可执行文件另类加密
操作方法:给定A.exe进行保护1.使用生成工具去除A.exe所有段内容,例如
00000400 +123C00 .text
00124000 +042E00 .rdata
00166E00 +009000 .data
0016FE00 +00F200 .rsrc
0017F000 +01E200 .reloc
工具会把这些段指向的文件内容置0,生成Afix.exe,这个文件无法运行,因为已经挖空了
2.把A.exe用可逆算法加密成其他文件
3.用启动工具以挂起模式启动Afix.exe
4.将A.exe各个段加载到缓冲区中,对各个段进行重定位
5.将缓冲区中各个段内容动态填充到挂起的Afix.exe的各个段中
6.恢复Afix.exe此时可以运行
正在实现,正在研究,需要时间
期待楼主的成果。

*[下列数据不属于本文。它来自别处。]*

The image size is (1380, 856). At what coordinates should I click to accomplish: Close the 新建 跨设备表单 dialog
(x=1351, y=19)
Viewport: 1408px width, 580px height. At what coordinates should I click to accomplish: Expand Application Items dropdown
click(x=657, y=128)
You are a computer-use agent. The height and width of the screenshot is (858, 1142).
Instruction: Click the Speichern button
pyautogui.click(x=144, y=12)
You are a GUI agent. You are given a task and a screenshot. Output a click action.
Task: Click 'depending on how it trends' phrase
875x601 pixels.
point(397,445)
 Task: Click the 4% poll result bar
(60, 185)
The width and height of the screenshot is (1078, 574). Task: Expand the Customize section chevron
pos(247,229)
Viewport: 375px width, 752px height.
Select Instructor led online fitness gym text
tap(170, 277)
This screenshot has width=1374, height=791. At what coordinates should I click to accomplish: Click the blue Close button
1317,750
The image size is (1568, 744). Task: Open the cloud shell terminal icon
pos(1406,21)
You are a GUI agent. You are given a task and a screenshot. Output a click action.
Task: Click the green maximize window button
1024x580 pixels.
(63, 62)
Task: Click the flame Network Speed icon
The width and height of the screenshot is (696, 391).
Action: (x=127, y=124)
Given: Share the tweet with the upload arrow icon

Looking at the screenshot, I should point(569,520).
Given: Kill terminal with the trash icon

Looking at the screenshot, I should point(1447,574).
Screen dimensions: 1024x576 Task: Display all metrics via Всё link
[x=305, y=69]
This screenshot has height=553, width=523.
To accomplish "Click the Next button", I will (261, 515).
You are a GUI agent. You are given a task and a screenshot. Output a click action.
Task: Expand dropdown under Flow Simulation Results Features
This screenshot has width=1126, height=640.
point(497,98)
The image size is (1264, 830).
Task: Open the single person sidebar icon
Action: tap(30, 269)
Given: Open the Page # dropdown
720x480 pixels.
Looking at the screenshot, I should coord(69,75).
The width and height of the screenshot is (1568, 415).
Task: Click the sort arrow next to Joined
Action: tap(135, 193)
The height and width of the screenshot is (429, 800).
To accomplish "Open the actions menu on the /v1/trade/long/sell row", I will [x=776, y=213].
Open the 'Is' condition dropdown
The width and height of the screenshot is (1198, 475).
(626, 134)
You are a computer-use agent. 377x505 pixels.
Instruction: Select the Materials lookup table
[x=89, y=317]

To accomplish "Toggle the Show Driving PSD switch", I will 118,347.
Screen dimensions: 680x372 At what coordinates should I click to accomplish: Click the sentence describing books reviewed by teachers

此外你考虑过64位没 Encrypt.exe
#include <stdio.h>
#include <Windows.h>
#include <tchar.h>
#include <shlwapi.h>
#include <winternl.h>
#include <zlib.h>
#include <zconf.h>
#include <list>
using namespace std;
#pragma comment(lib,"shlwapi.lib")
class MySection
{//记录PE各个段数据
public:
IMAGE_SECTION_HEADER header;//段头
BYTE* data;//段数据
public:
MySection()
{
data=NULL;
memset(&header,0,sizeof(header));
}
void SetHeader(IMAGE_SECTION_HEADER& header)
{
memcpy(&this->header,&header,sizeof(IMAGE_SECTION_HEADER));
data=new BYTE;
memset(data,0,header.SizeOfRawData);
}
~MySection()
{
if(data)
{
delete []data;
data=NULL;
}
}
};
list<MySection> Sections;
BOOL InjectProcess(LPTSTR VictimFile,LPBYTE pInjectFileBuf)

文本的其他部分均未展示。